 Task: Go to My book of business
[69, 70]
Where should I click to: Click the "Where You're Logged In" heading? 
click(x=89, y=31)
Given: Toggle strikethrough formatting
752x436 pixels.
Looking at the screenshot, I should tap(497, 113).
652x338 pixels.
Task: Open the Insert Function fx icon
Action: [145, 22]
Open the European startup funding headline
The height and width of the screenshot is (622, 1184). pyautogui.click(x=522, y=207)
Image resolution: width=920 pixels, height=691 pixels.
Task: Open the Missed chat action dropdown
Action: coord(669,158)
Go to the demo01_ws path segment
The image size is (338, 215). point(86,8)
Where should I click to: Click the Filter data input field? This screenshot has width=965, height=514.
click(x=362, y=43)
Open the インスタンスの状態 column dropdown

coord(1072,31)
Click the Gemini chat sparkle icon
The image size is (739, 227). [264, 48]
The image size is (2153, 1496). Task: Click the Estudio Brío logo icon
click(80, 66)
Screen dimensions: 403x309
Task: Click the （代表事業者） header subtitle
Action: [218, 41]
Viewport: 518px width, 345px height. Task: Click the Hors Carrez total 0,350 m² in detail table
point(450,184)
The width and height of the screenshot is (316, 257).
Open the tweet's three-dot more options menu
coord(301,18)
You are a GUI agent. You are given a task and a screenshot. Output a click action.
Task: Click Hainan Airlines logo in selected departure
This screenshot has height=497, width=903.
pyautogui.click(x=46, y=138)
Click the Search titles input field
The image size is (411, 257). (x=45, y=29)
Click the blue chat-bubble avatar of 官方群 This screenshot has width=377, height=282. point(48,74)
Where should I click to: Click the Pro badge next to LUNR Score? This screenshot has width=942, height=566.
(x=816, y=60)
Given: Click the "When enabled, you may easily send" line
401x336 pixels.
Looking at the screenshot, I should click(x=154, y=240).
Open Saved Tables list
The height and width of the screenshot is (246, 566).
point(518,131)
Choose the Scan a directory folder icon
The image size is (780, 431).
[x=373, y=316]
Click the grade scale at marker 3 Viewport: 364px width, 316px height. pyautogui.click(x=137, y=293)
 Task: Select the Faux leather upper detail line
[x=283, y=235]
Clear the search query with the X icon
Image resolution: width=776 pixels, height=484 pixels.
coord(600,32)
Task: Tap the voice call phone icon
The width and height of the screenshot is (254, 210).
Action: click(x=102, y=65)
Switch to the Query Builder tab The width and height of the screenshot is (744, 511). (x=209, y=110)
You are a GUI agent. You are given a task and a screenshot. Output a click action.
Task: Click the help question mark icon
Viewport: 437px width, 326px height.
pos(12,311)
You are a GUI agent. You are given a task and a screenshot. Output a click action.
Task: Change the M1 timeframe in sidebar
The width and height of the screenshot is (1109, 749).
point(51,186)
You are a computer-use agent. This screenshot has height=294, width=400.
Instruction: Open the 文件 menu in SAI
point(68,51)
☆ ☆ ☆
## [INSTRUCTIONS FOR THE TASK]
Your reply must repeat the entries above exactly and in full.

## [SOLUTION FOR THIS EXERCISE]
 Task: Go to My book of business
[69, 70]
Where should I click to: Click the "Where You're Logged In" heading? 
click(x=89, y=31)
Given: Toggle strikethrough formatting
752x436 pixels.
Looking at the screenshot, I should tap(497, 113).
652x338 pixels.
Task: Open the Insert Function fx icon
Action: [145, 22]
Open the European startup funding headline
The height and width of the screenshot is (622, 1184). pyautogui.click(x=522, y=207)
Image resolution: width=920 pixels, height=691 pixels.
Task: Open the Missed chat action dropdown
Action: coord(669,158)
Go to the demo01_ws path segment
The image size is (338, 215). point(86,8)
Where should I click to: Click the Filter data input field? This screenshot has width=965, height=514.
click(x=362, y=43)
Open the インスタンスの状態 column dropdown

coord(1072,31)
Click the Gemini chat sparkle icon
The image size is (739, 227). [264, 48]
The image size is (2153, 1496). Task: Click the Estudio Brío logo icon
click(80, 66)
Screen dimensions: 403x309
Task: Click the （代表事業者） header subtitle
Action: [218, 41]
Viewport: 518px width, 345px height. Task: Click the Hors Carrez total 0,350 m² in detail table
point(450,184)
The width and height of the screenshot is (316, 257).
Open the tweet's three-dot more options menu
coord(301,18)
You are a GUI agent. You are given a task and a screenshot. Output a click action.
Task: Click Hainan Airlines logo in selected departure
This screenshot has height=497, width=903.
pyautogui.click(x=46, y=138)
Click the Search titles input field
The image size is (411, 257). (x=45, y=29)
Click the blue chat-bubble avatar of 官方群 This screenshot has width=377, height=282. point(48,74)
Where should I click to: Click the Pro badge next to LUNR Score? This screenshot has width=942, height=566.
(x=816, y=60)
Given: Click the "When enabled, you may easily send" line
401x336 pixels.
Looking at the screenshot, I should click(x=154, y=240).
Open Saved Tables list
The height and width of the screenshot is (246, 566).
point(518,131)
Choose the Scan a directory folder icon
The image size is (780, 431).
[x=373, y=316]
Click the grade scale at marker 3 Viewport: 364px width, 316px height. pyautogui.click(x=137, y=293)
 Task: Select the Faux leather upper detail line
[x=283, y=235]
Clear the search query with the X icon
Image resolution: width=776 pixels, height=484 pixels.
coord(600,32)
Task: Tap the voice call phone icon
The width and height of the screenshot is (254, 210).
Action: click(x=102, y=65)
Switch to the Query Builder tab The width and height of the screenshot is (744, 511). (x=209, y=110)
You are a GUI agent. You are given a task and a screenshot. Output a click action.
Task: Click the help question mark icon
Viewport: 437px width, 326px height.
pos(12,311)
You are a GUI agent. You are given a task and a screenshot. Output a click action.
Task: Change the M1 timeframe in sidebar
The width and height of the screenshot is (1109, 749).
point(51,186)
You are a computer-use agent. This screenshot has height=294, width=400.
Instruction: Open the 文件 menu in SAI
point(68,51)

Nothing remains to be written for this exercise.